In the past few years, King has taken major financial hits from hurricanes and from the pandemic. This latest hurricane, Ida, which devastated the Gulf Coast next-door neighbors in Louisiana, spared King this time. But he said he knows how those folks feel.

This summer, he said of Ida’s destruction, “We got a little rain. It killed a day or two worth of business, but I’ve been fortunate this year so far. They had a little blow over there [in Louisiana] a month or so ago.”

By calling it “a little blow,” evidently how South Texans refer to hurricanes, King said he wasn’t trying to underestimate it. His buddy, Jim Dupuy, lives at Houma, which was hit hard. A lot of the NHRA family live in Louisiana and were severely affected by the hurricane.

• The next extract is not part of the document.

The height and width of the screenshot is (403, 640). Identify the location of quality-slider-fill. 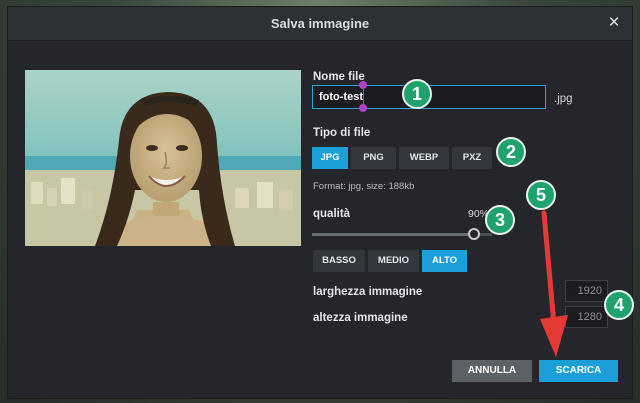
(393, 234).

“I’m sure there are people who have been homeless, and I’ve been there. I know where they’re at. When Hurricane Ike came, my business was closed for a year and I was homeless, lost everything we had. I had a house out on the water that had nine feet of water in it. The candy store [La King’s Confectionery, on The Strand promenade at Galveston] had 12 feet of water. So home now for me is out in Lagrange, Texas [between Austin and Houston]. I bought something off the island where I’d have someplace to go to escape and keep everything out of the corrosion and salt air and have a place to go be if we get wiped out again,” King said.  

His business is just now starting to come back. “Summer last year was about half of what it ought to be. We were closed April and May, but since then, it’s been OK. At least I’m open, and there are a lot of ’em that aren’t. And there were a lot of businesses that were on the fence that aren’t here no more. I feel fortunate.”